Un vecino distante, desconfiado y colérico nos vigila
No es prisión preventiva, para efectos prácticos se trata de cárcel, arbitraria y sin oportunidad de defensa, una condena ejecutiva sin derecho a la defensa o a presentar pruebas, una ejecución sumaria civil. Vivimos tiempos de arbitrariedad extrema, de justicia penal para anular al opositor, intimidar al independiente y acreditar la indisputada supremacía de quien detenta el poder ejecutivo.
El uso político de la justicia penal viene de tiempo atrás. Ostensible cuando Peña Nieto pretendió cobrarse la afrenta de Ricardo Anaya por haber señalado que de ganar lo metería a la cárcel. Seguramente el agravio viene de antes, cuando el PAN frustró la designación de procurador o fiscal a la medida del grupo gobernante. Un interino en la PGR fue suficiente para que el candidato presidencial opositor enfrentara el arrebato autoritario por mandato presidencial. Ese fue el precedente, si Peña actuó a partir de lo avieso, ¿por qué no recurrir a lo mismo en la guerra santa y la cruzada justiciera por los pobres y contra la corrupción?
Menos ostensible, pero con igual objetivo ocurrió con López Obrador en su gestión como jefe de gobierno del entonces DF. Un claro uso político de justicia penal por el propósito político que la inspiraba. No importa si es uno o es otro, si es para una o para otra causa o proyecto, en el país de la oprobiosa impunidad debe quedar firme la condena cuando el poder decide ejercer el rigor de la justicia penal a quien representa una amenaza en la disputa por el poder.

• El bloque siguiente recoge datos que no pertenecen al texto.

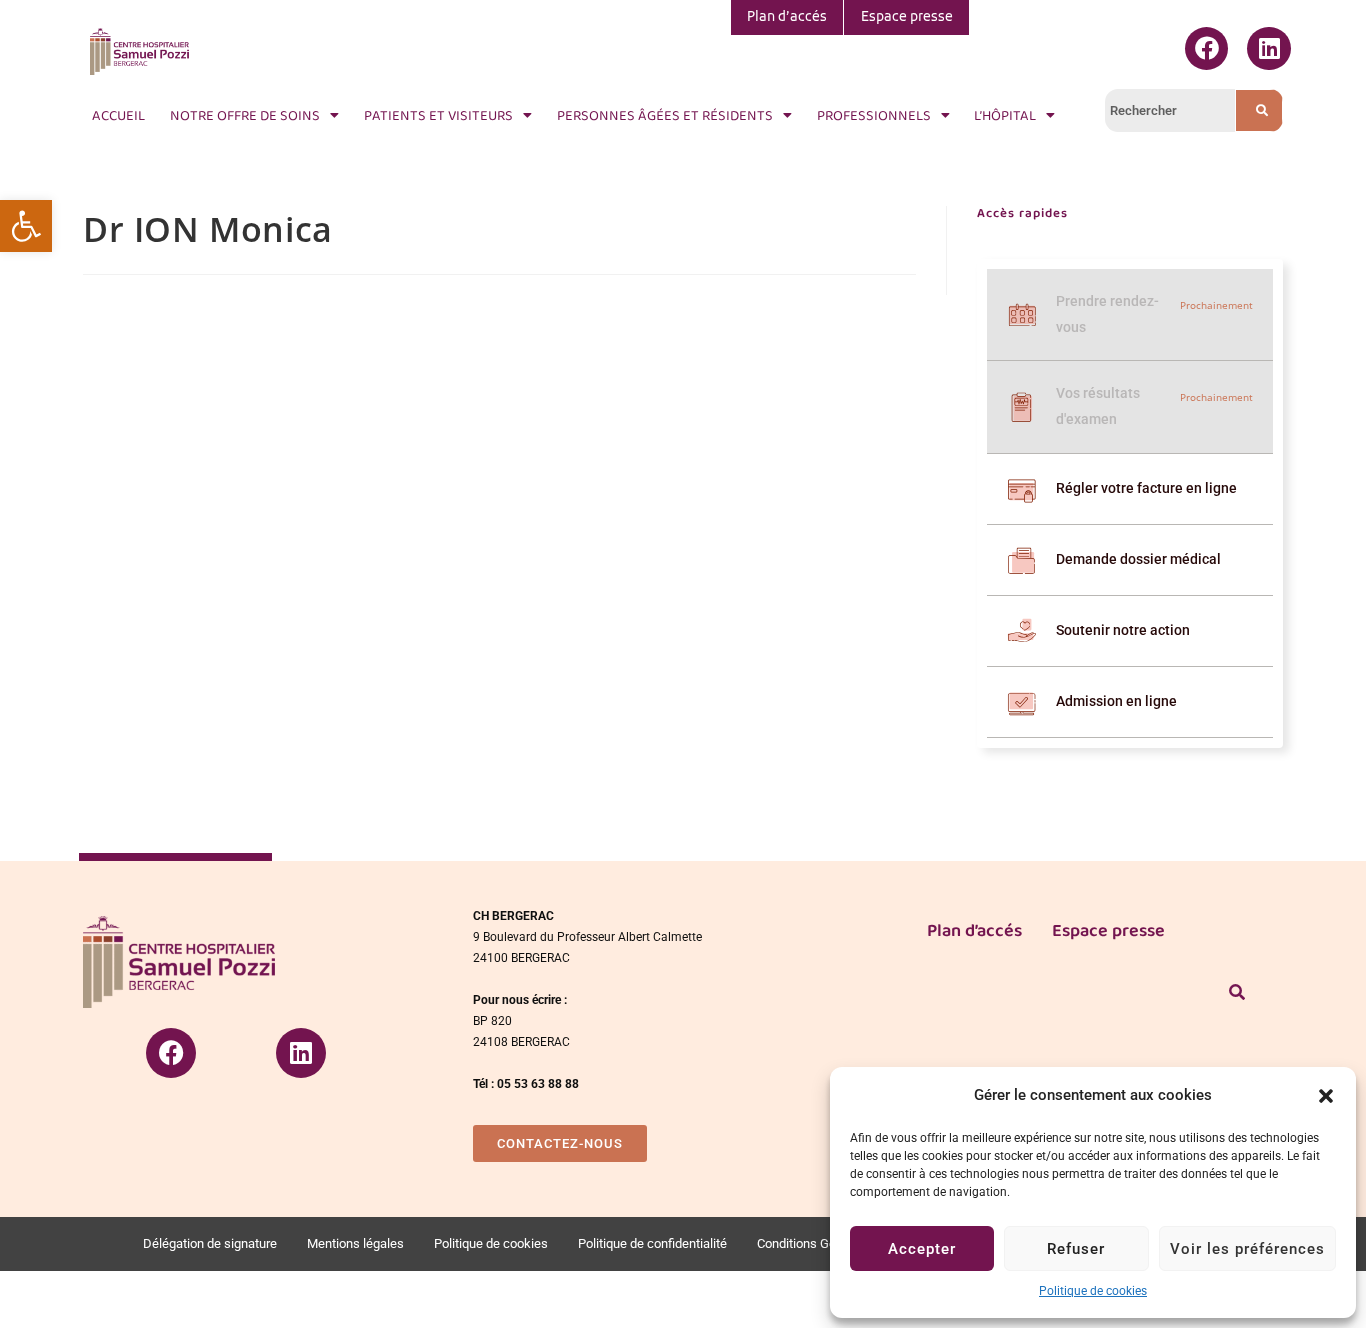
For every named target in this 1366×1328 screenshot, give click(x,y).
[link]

Doblemente preocupante resulta el caso de la Fiscalía general de la Ciudad de México. Prácticamente cualquier adversario está bajo el acecho arbitrario del fiscal para investigar, acusar, exterminar los derechos que van más allá de la pérdida del espacio de privacidadde toda persona. La fiscal Godoy dice que las solicitudes son apócrifas, no autorizadas, que no es lo mismo. La realidad es que la compañía telefónica envió la información requerida y en esos casos se trata de rivales políticos de relieve, incluso funcionarios de casa como los senadores Ricardo Monreal e Higinio Martínez, además de Horacio Duarte.

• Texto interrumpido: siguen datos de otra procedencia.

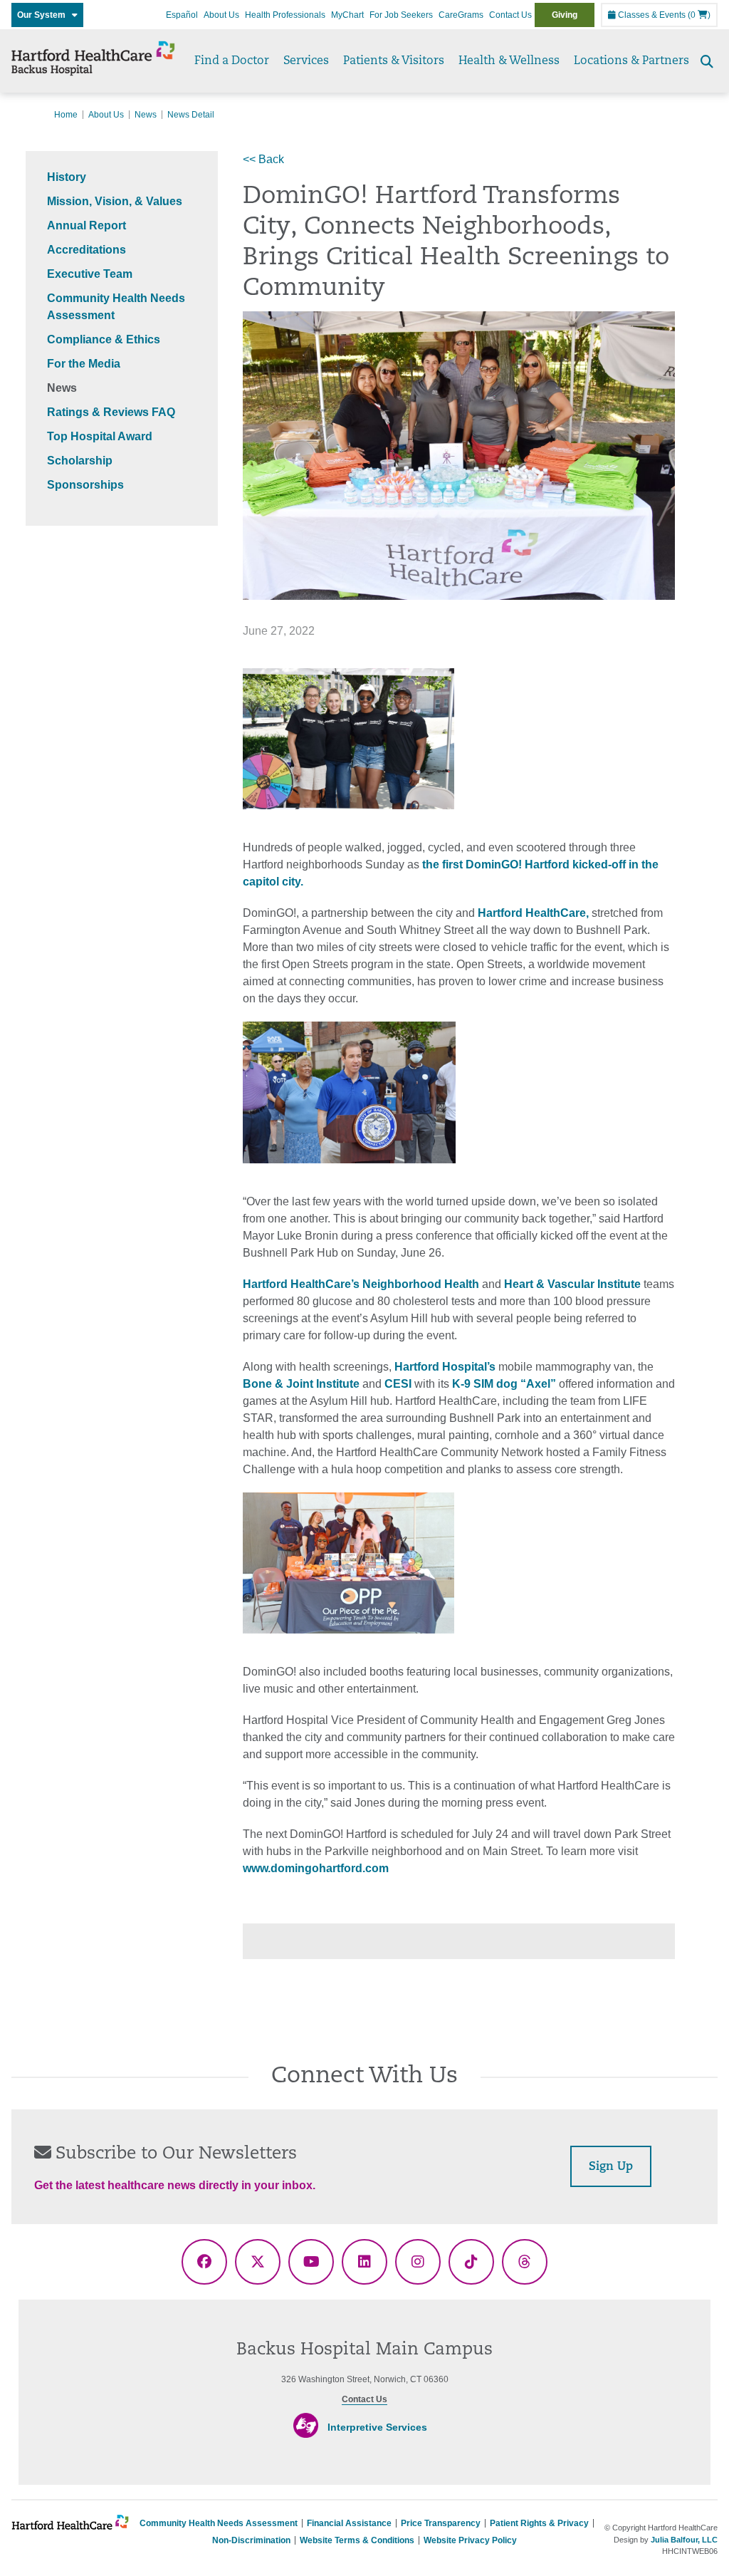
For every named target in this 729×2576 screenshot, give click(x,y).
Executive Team (89, 274)
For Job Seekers (401, 15)
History (66, 177)
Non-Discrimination (251, 2540)
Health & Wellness (509, 61)
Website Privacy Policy (470, 2540)
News (146, 115)
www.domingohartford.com (316, 1868)
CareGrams (461, 15)
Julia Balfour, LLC (684, 2539)
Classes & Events (651, 15)
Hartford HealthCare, (533, 913)
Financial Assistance (349, 2523)
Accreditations (86, 250)
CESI (397, 1384)
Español (182, 15)
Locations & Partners (631, 61)
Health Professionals (285, 15)
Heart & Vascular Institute (572, 1284)
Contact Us (510, 15)
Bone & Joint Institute (301, 1384)
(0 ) (699, 15)
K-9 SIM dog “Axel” (504, 1384)
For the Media (83, 364)
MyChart (347, 15)
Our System (44, 15)
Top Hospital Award (99, 436)
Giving (564, 15)
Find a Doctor (231, 61)
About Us (221, 15)
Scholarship (79, 461)
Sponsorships (85, 485)
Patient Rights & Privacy (539, 2523)
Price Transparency (441, 2523)
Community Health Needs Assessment (219, 2523)
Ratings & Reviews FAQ (111, 412)
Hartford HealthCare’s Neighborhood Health (361, 1284)
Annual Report (86, 225)
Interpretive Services (377, 2427)
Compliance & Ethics (103, 339)
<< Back (263, 159)
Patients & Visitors (393, 61)
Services (306, 61)
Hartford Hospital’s (444, 1367)
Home (66, 115)
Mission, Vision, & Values (114, 201)
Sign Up (611, 2167)
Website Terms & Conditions (357, 2540)
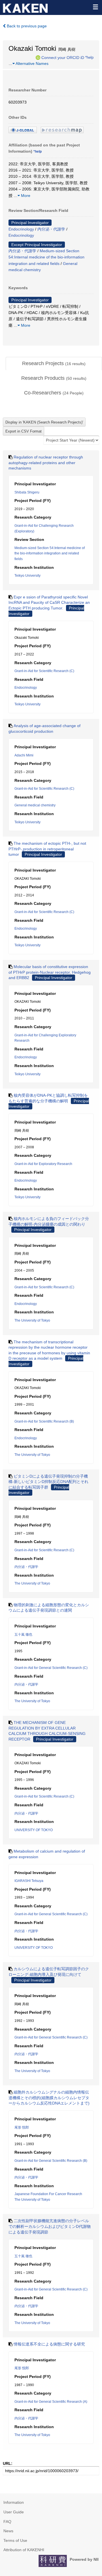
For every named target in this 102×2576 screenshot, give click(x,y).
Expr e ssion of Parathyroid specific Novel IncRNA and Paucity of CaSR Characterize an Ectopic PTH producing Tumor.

López Obrador tiene razón en señalar la parcialidad frecuente de los juzgadores, pero oculta que casi siempre juegan en favor del poder político, del gobernante como fue evidente en el caso de Rosario Robles. En la Corte, los casos más grotescos y groseros de parcialidad en los ministros vienen de quienes el presidente considera ideal de lo que debe ser un juzgador. Para él no hay otra justicia que la defensa de su causa, lo demás es quimera al servicio del corrupto. La decadencia de la República sobreviene no sólo por la inmoralidad o corrupción, también por el usufructo que de eso hace quien detenta la autoridad política.
No es una contradicción que la impunidad se acompañe del uso político de la justicia penal; son complementarias. La impunidad siempre ha sido calculada. La hay para el poderoso en la justicia cotidiana, no siempre el del dinero, aunque frecuente. En caso de la justicia trascendente el poder es el presidente, al que complica el freno que implica la legalidad. López Obrador no pelea con los ministros Piña, González Alcántara, el magistrado Reyes o los trabajadores del Poder Judicial; su lucha no es contra personas, es contra la Constitución. En su idea del poder su causa es superior, mayor y casi sagrada frente al pueril argumento legal de que la carta magna debe prevalecer, limitando la discrecionalidad presidencial y el abuso del poder. Para él palabras de leguleyo y de vulgar politiquería.
La impunidad calculada que ahora vivimos igual que la impunidad generalizada del pasado es, sin duda, herida mayor en el cuerpo nacional. El presidente lo entiende y utiliza para volver culpable a lo que queda de justicia confiable, que no es menor porque está en la Suprema Corte de Justicia y en buena parte del Poder Judicial Federal. La mayoría concede y por eso el presidente gana el argumento y el apoyo popular, sin considerar que la causa mayor de la falta de justicia es la arbitrariedad y corrupción del gobernante.
La prisión preventiva es un monumento a la arbitrariedad y un recurso fundamental para administrar la impunidad con la discrecionalidad del poderoso en su afán de dominar, intimidar y someter a todos bajo la idea de que nadie aguanta la indagatoria de un fiscal hostil, malicioso y parcial.